方法:亚太狼疮合作组织(APLC)前瞻性地在众多地点收集有关人口统计学和疾病特征的数据,药物使用,和狼疮的结果。使用倾向评分方法和面板逻辑回归模型,我们确定了狼疮药物和结局之间的关联.
结果:在1707名患者中,随访超过12,689次,中位时间为2.19年,1332例(78.03%)患者达到狼疮低疾病活动状态(LLDAS),976次(57.18%)经历过耀斑,在大多数就诊中,患者服用抗疟疾药(69.86%)或免疫抑制药(76.37%)。泼尼松龙,在所有器官结构域中使用羟氯喹和硫唑嘌呤的频率相似;甲氨蝶呤用于肌肉骨骼活动。各国之间的药物利用率存在差异,羟氯喹的频率较低,钙调磷酸酶抑制剂更常见,在日本使用。更多的患者服用来氟米特,甲氨蝶呤,氯喹/羟氯喹,硫唑嘌呤,和霉酚酸酯/霉酚酸服用≤7.5mg/天的泼尼松龙(相比于>7.5mg/天),表明类固醇保留作用。患者服用他克莫司的可能性更大(赔率比[95%置信区间]13.58[2.23-82.78],p=0.005)以获得LLDAS。服用硫唑嘌呤的患者(OR0.67[0.53-0.86],p=0.001)和甲氨蝶呤(OR0.68[0.47-0.98],p=0.038)不太可能达到LLDAS。服用霉酚酸酯的患者不太可能出现耀斑(OR0.79[0.64-0.97],p=0.025)。没有一种药物与损害累积的减少有关。
结论:这项研究表明,SLE治疗中最常用的标准治疗免疫抑制剂具有节省类固醇的益处,其中一些与获得LLDAS的可能性增加有关,或减少耀斑的发生率。它还强调了对狼疮有效治疗的未满足需求。
方法:亚太狼疮合作组织(APLC)前瞻性地在众多地点收集有关人口统计学和疾病特征的数据,药物使用,和狼疮的结果。使用倾向评分方法和面板逻辑回归模型,我们确定了狼疮药物和结局之间的关联.

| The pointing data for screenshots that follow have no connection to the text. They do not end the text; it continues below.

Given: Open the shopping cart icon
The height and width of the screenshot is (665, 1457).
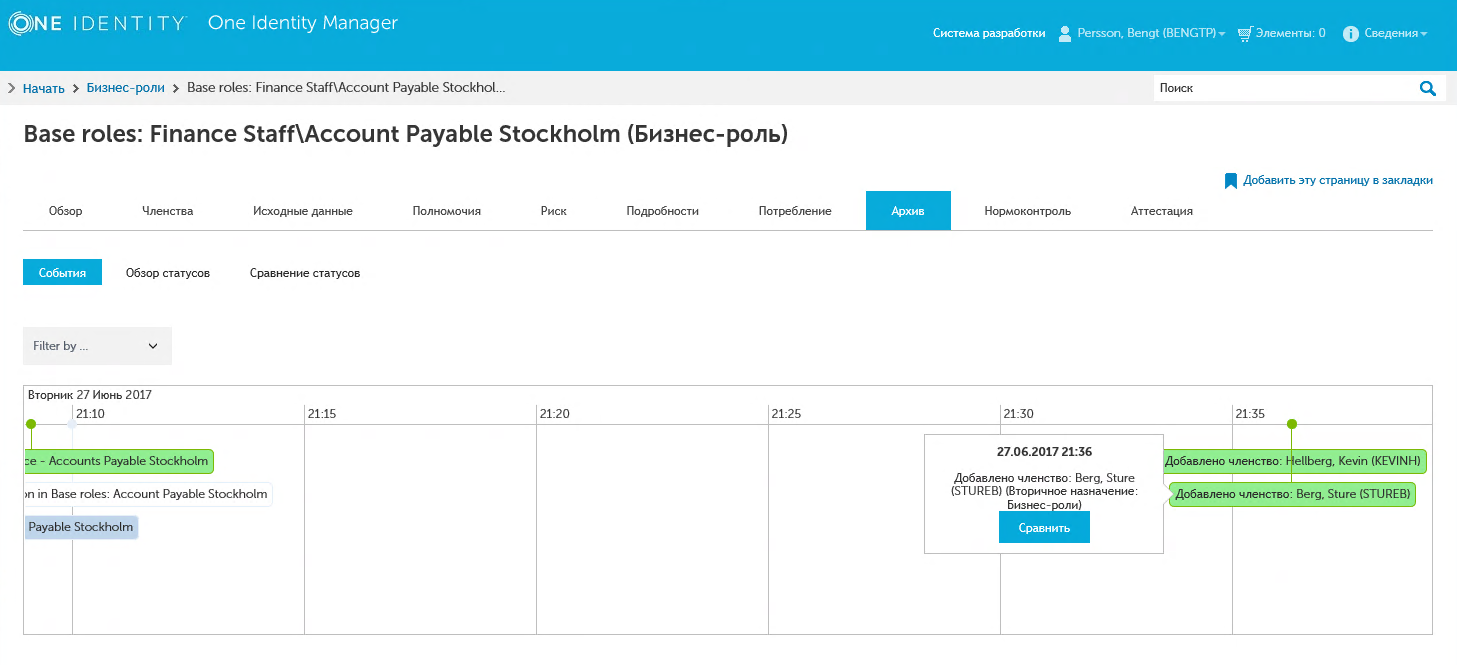Looking at the screenshot, I should tap(1244, 34).
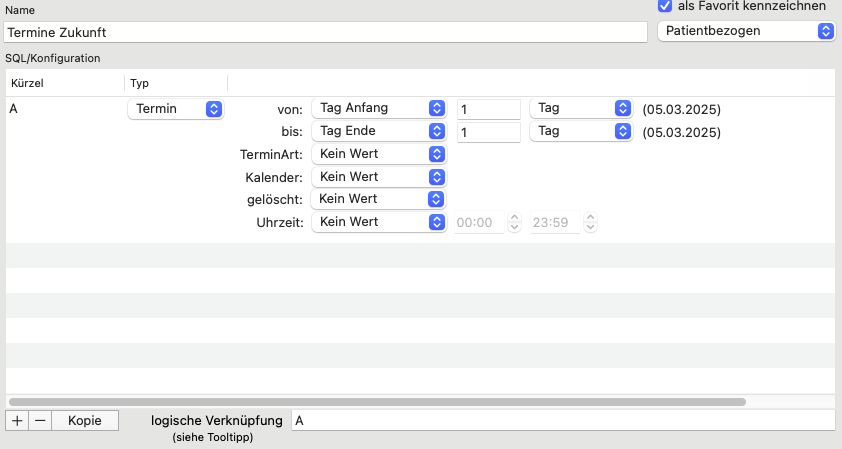The image size is (842, 449).
Task: Toggle 'als Favorit kennzeichnen' checkbox
Action: [x=665, y=6]
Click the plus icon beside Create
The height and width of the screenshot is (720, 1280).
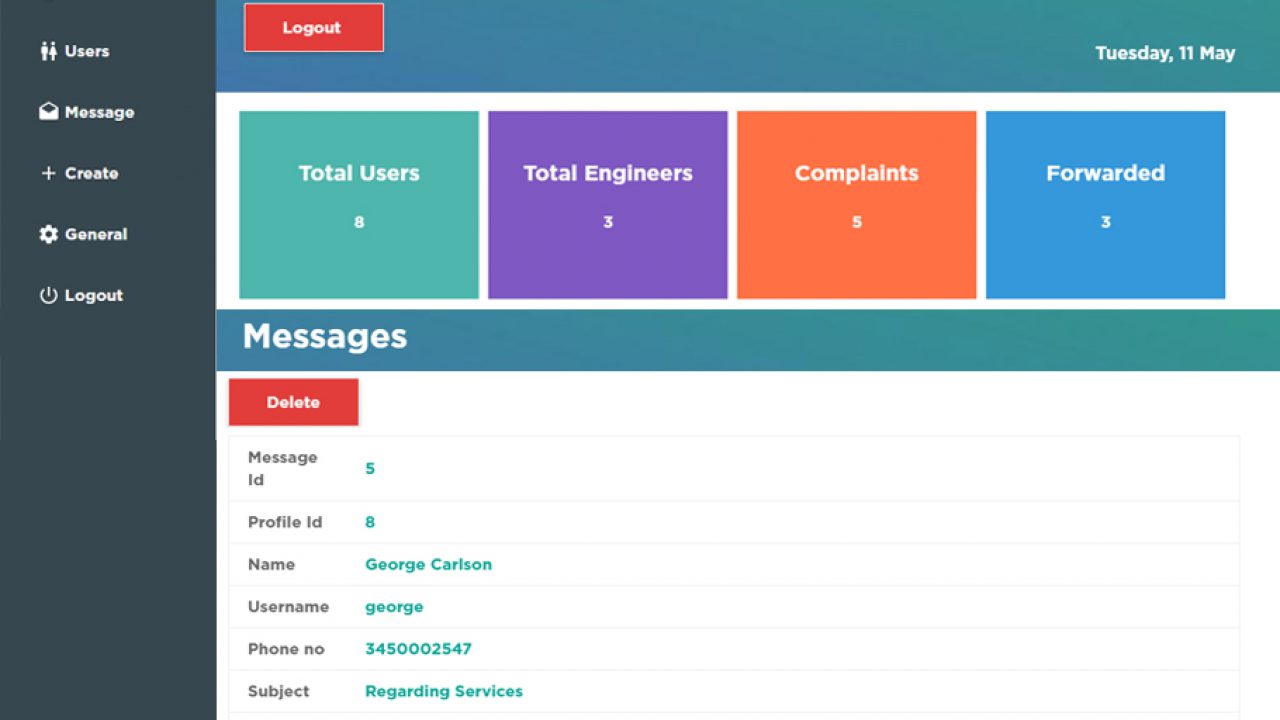(48, 173)
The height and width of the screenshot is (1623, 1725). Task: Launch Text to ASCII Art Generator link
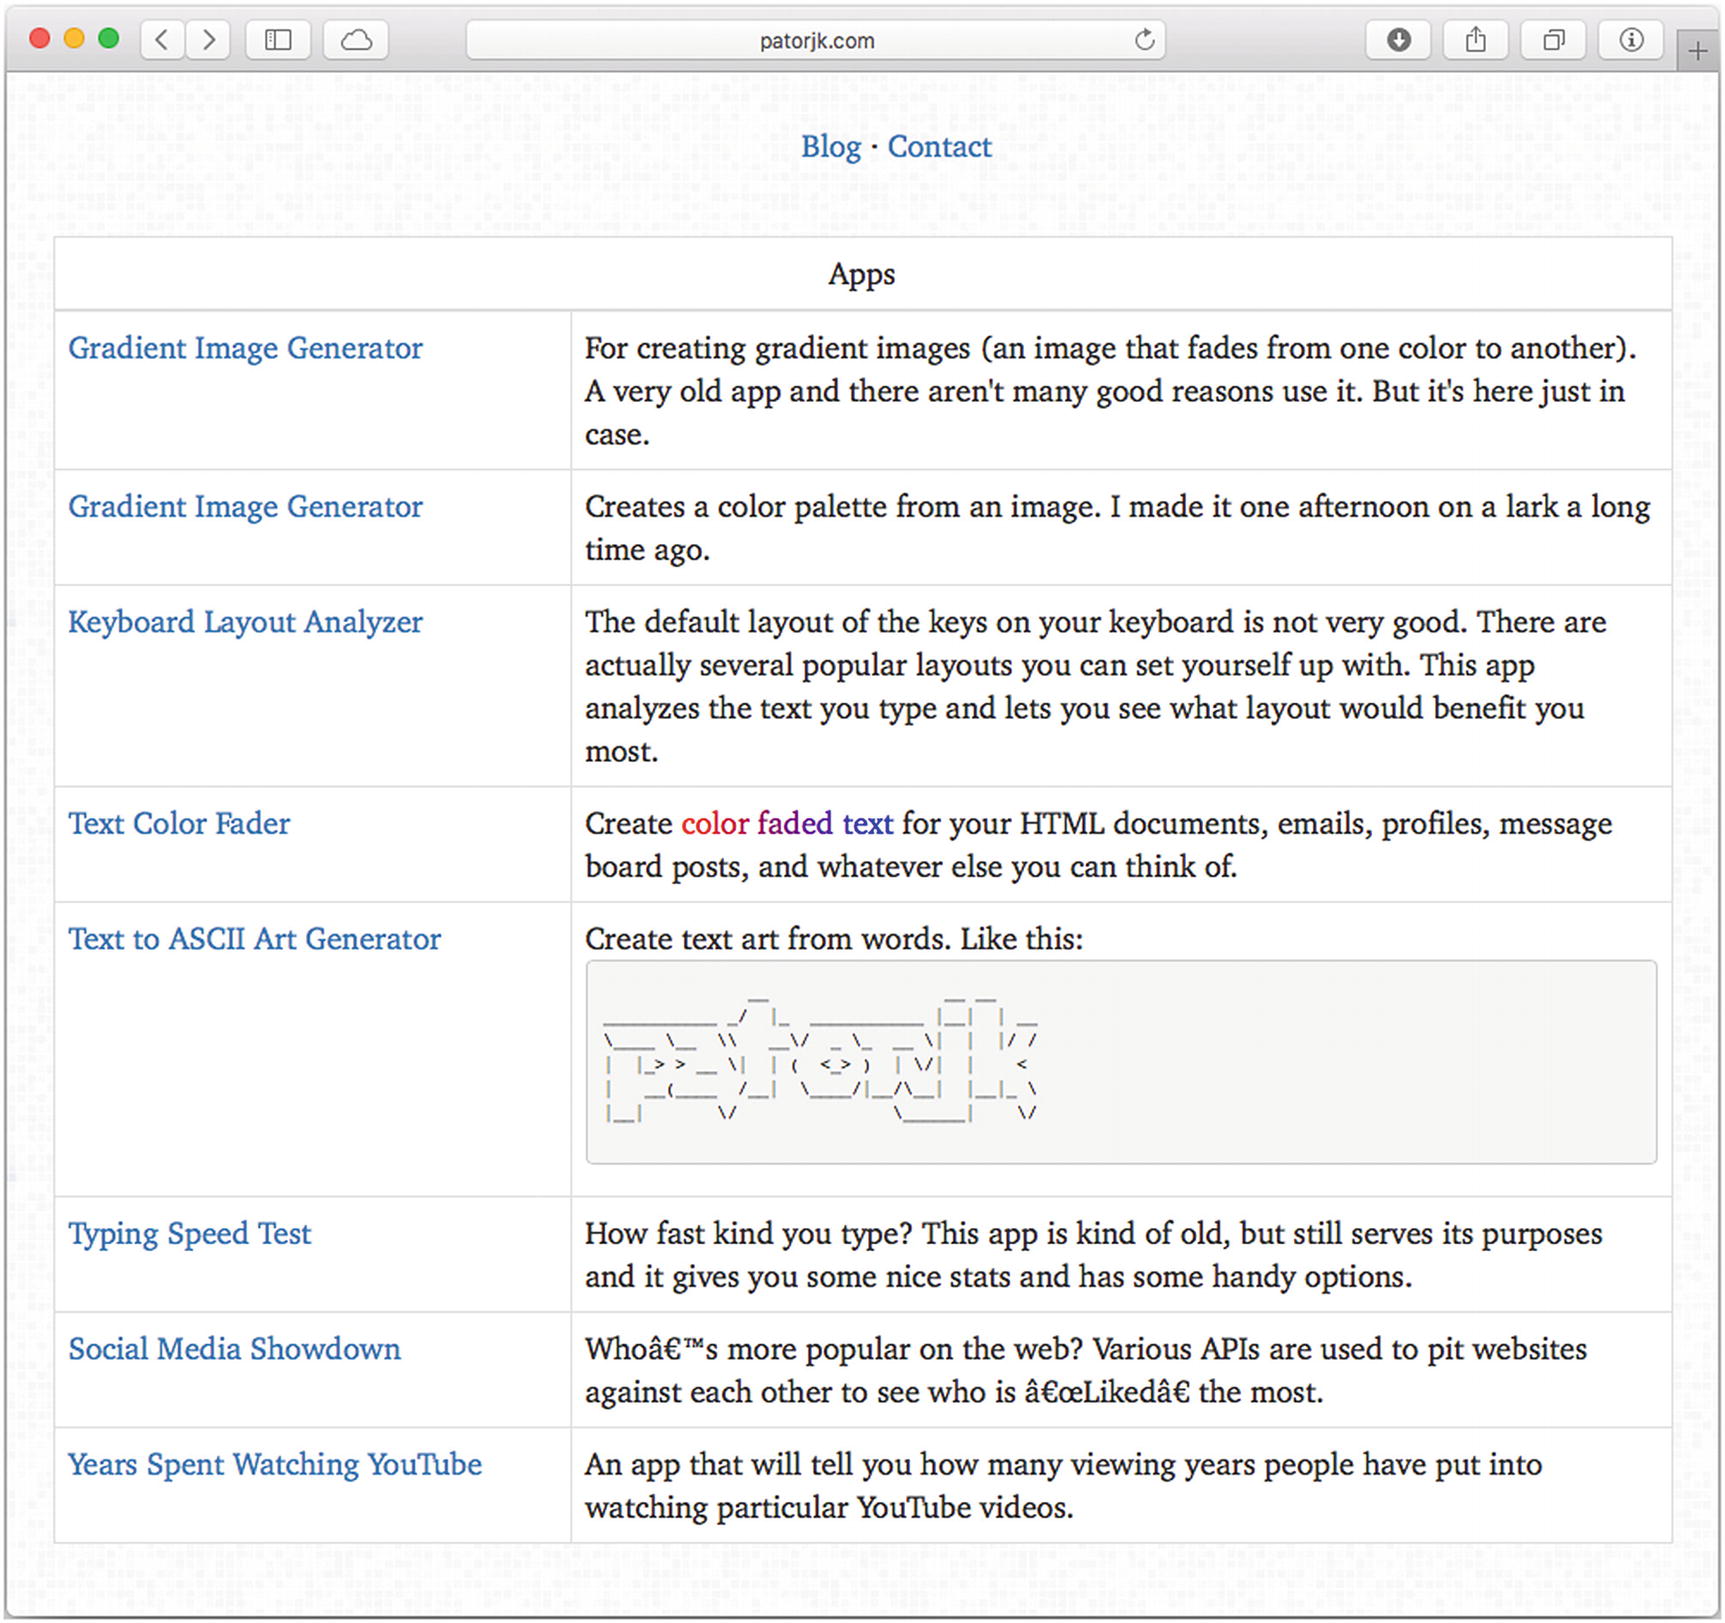254,939
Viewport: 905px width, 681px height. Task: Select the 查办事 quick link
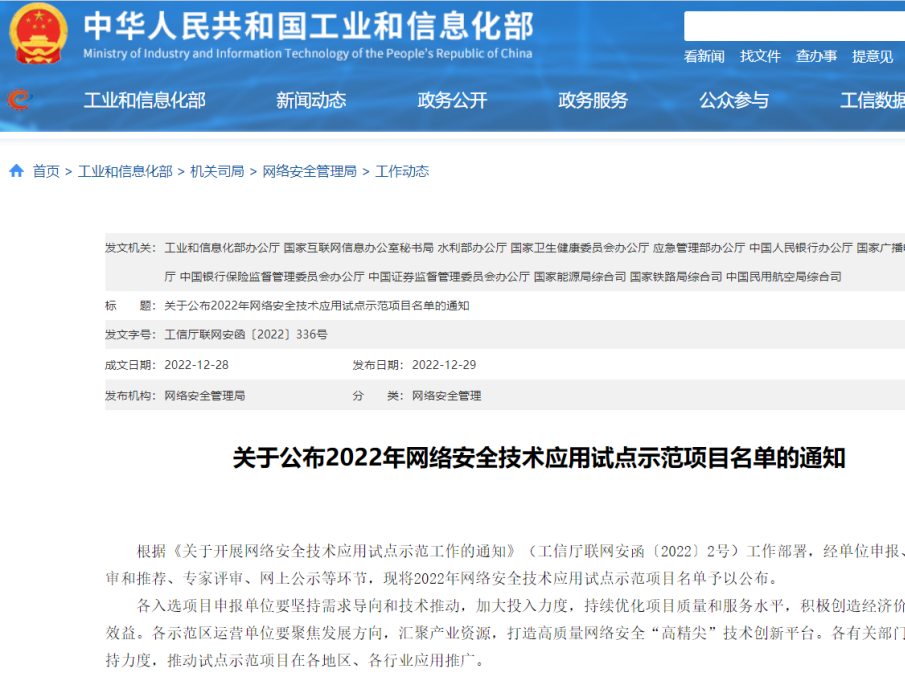(816, 57)
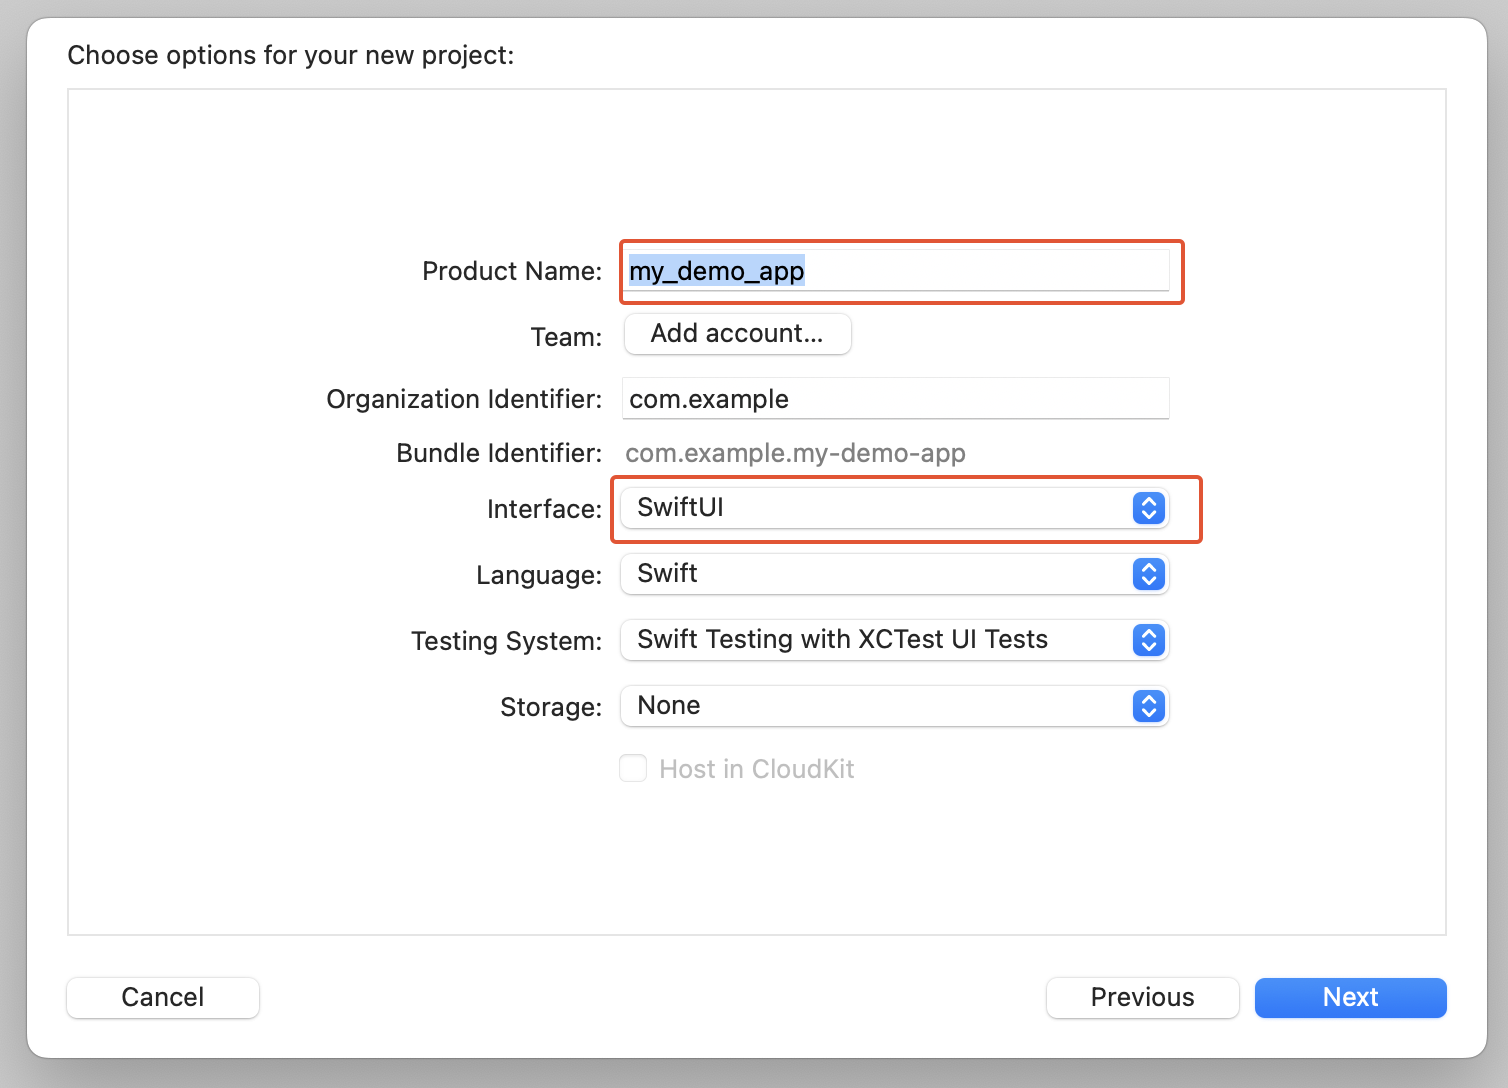Click blue chevron arrows on Interface selector
Screen dimensions: 1508x1088
point(1149,508)
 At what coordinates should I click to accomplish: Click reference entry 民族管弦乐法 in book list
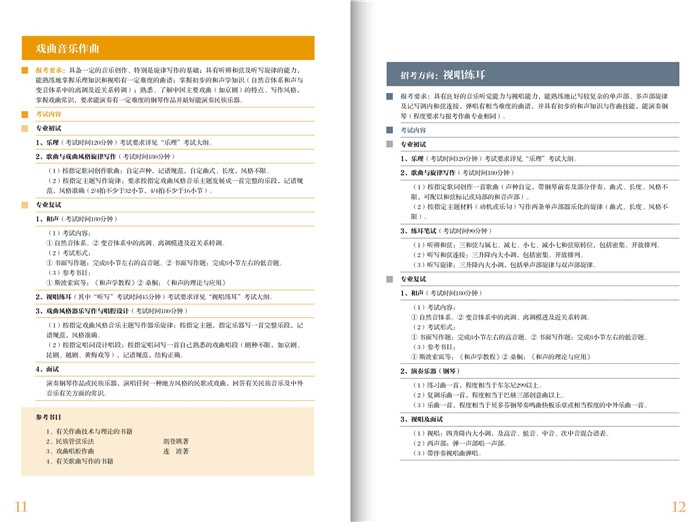[76, 441]
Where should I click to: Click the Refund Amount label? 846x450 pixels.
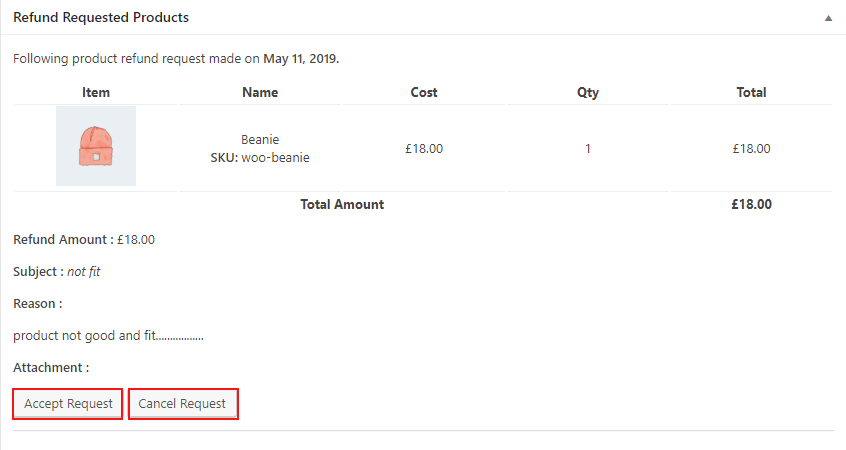coord(62,239)
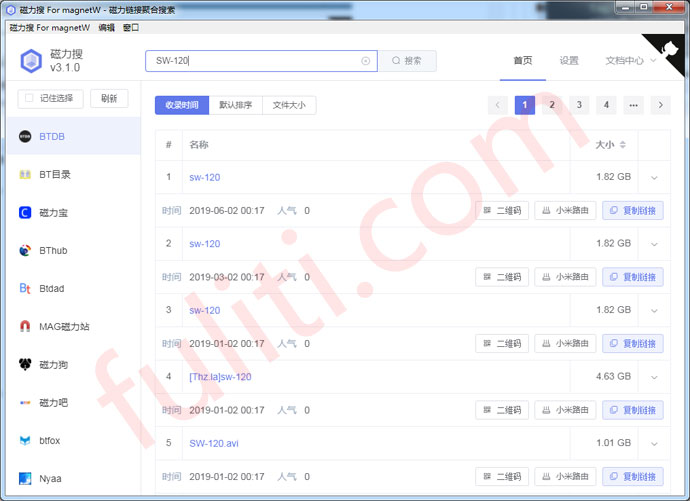690x501 pixels.
Task: Expand the [Thz.la]sw-120 result details
Action: [x=654, y=377]
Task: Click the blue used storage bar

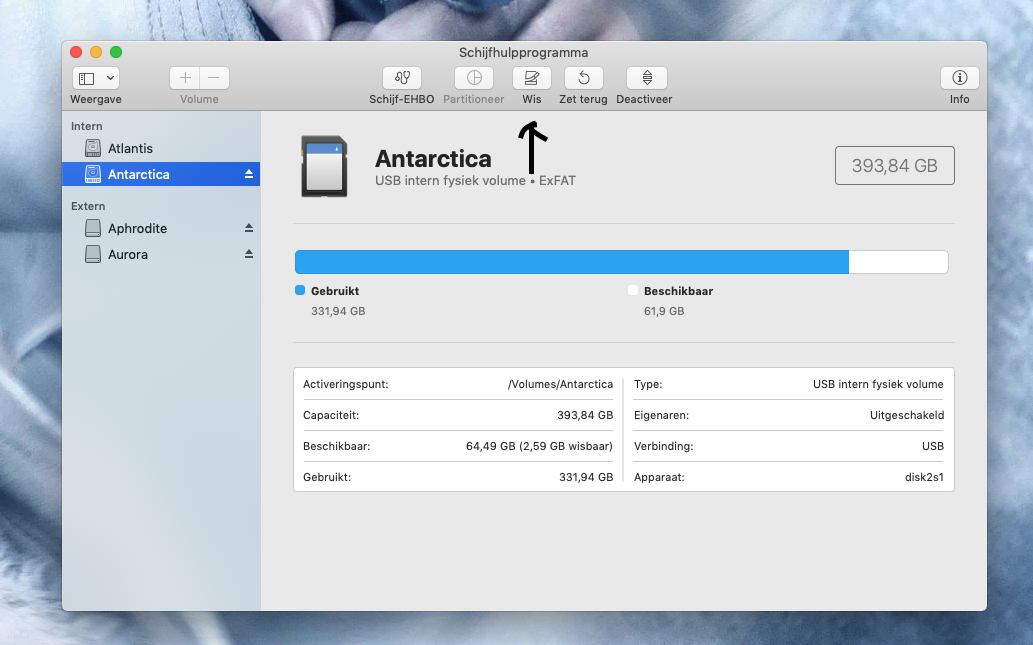Action: click(571, 262)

结果:在1707名患者中,随访超过12,689次,中位时间为2.19年,1332例(78.03%)患者达到狼疮低疾病活动状态(LLDAS),976次(57.18%)经历过耀斑,在大多数就诊中,患者服用抗疟疾药(69.86%)或免疫抑制药(76.37%)。泼尼松龙,在所有器官结构域中使用羟氯喹和硫唑嘌呤的频率相似;甲氨蝶呤用于肌肉骨骼活动。各国之间的药物利用率存在差异,羟氯喹的频率较低,钙调磷酸酶抑制剂更常见,在日本使用。更多的患者服用来氟米特,甲氨蝶呤,氯喹/羟氯喹,硫唑嘌呤,和霉酚酸酯/霉酚酸服用≤7.5mg/天的泼尼松龙(相比于>7.5mg/天),表明类固醇保留作用。患者服用他克莫司的可能性更大(赔率比[95%置信区间]13.58[2.23-82.78],p=0.005)以获得LLDAS。服用硫唑嘌呤的患者(OR0.67[0.53-0.86],p=0.001)和甲氨蝶呤(OR0.68[0.47-0.98],p=0.038)不太可能达到LLDAS。服用霉酚酸酯的患者不太可能出现耀斑(OR0.79[0.64-0.97],p=0.025)。没有一种药物与损害累积的减少有关。
结论:这项研究表明,SLE治疗中最常用的标准治疗免疫抑制剂具有节省类固醇的益处,其中一些与获得LLDAS的可能性增加有关,或减少耀斑的发生率。它还强调了对狼疮有效治疗的未满足需求。